Early signal traced to Bunia nurse as officials probe delayed detection

The first known case, NPR reported, involved a nurse who developed symptoms on April 24 in Bunia, in Ituri province in eastern Congo. An internal report by the Congolese health ministry described the nurse as being buried in Mongbwalu, also in Ituri.

NPR said the ministry report pointed to unexplained deaths in Mongbwalu during April, including deaths of four health workers in a single week. The report attributed some of the community reaction to fear and misinformation, saying there was “widespread panic among the population, fueled by rumors of supernatural causes” over deaths.

The report also described further spillover into the health system: NPR said three Red Cross volunteers in the region died from suspected Ebola after reportedly handling infected bodies.

Treatment and vaccination challenges tied to virus type

NPR reported that some delays in identifying the outbreak were linked to the rarer Ebola species circulating. Congo has experienced 17 official Ebola outbreaks since 1976, and NPR said most have been caused by the Zaire species, for which there is a vaccine.

In contrast, NPR said the current outbreak is caused by a less-studied species named Bundibugyo, according to Congo’s National Institute for Biomedical Research. That difference affects how responders approach the outbreak with available tools.

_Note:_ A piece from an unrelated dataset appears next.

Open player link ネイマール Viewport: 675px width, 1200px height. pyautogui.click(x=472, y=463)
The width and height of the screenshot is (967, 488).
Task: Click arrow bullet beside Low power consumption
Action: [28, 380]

Mistrust and attacks on clinics complicate containment

Beyond the medical challenge, NPR reported that responders face a persistent trust barrier in remote mining areas where officials are trying to operate. The Federation’s regional operations coordinator, Gabriela Arenas, told reporters via video link from Nairobi that “Community reactions remain mixed,” and that “For some people, the outbreak is very real and they are seeking information on how to protect themselves, and better protect their families.”

Arenas added that for others, suspicion and misinformation persist, including claims that Ebola is fabricated. NPR said angry residents attacked health clinics or treatment centers in Mongbwalu and Rwampara, sometimes setting fire to medical tents, and that such incidents occurred just twice in the previous week.

Armed conflict and poor infrastructure raise the stakes

For health responders, NPR said much of eastern Congo presents major obstacles beyond the virus itself, including violent armed groups and very poor road infrastructure. Ituri, described as the outbreak’s epicenter, has experienced massacres involving armed groups such as Codeco and the Islamic State-aligned ADF.

The towns most associated with outbreak hotspots—Mongbwalu and Rwampara—are also described as difficult to operate in because they are rough mining communities with cramped and unsanitary living and working conditions. NPR reported that outsiders are relatively rare there, leaving responders with a limited window to persuade communities and establish safe operations amid insecurity.

Risk expands regionally as cases appear in multiple provinces

NPR reported that confirmed Ebola cases have been recorded in the provinces of North Kivu and South Kivu as well, areas where Rwanda-backed M23 rebels control large parts of territory. The spread beyond the initial epicenter adds pressure to coordinate across different security environments.

The region’s economies and major cities also sit close to national boundaries, NPR said, and that geography increases the chance of cross-border transmission. Uganda shares a land border with Ituri, and NPR said Uganda is trying to contain a smaller outbreak after two Congolese people who were infected traveled into Uganda.

NPR reported that Uganda’s ministry of health announced it had recorded three more Ebola cases over the weekend, bringing Uganda’s total to seven confirmed cases as of Monday. It said Uganda temporarily halted flights to and from Congo and restricted crossings at land borders.

NPR reported that the response in Congo is also being shaped by constraints in external support. U.S. aid cuts are complicating the response, Congo’s Health Minister Roger Kamba said, and he called last week for increased funding to fight the disease.

Speaking in Kinshasa, the minister said, “The virus knows no borders, it knows no race, it knows no tribe,” adding, “The virus affects us all.”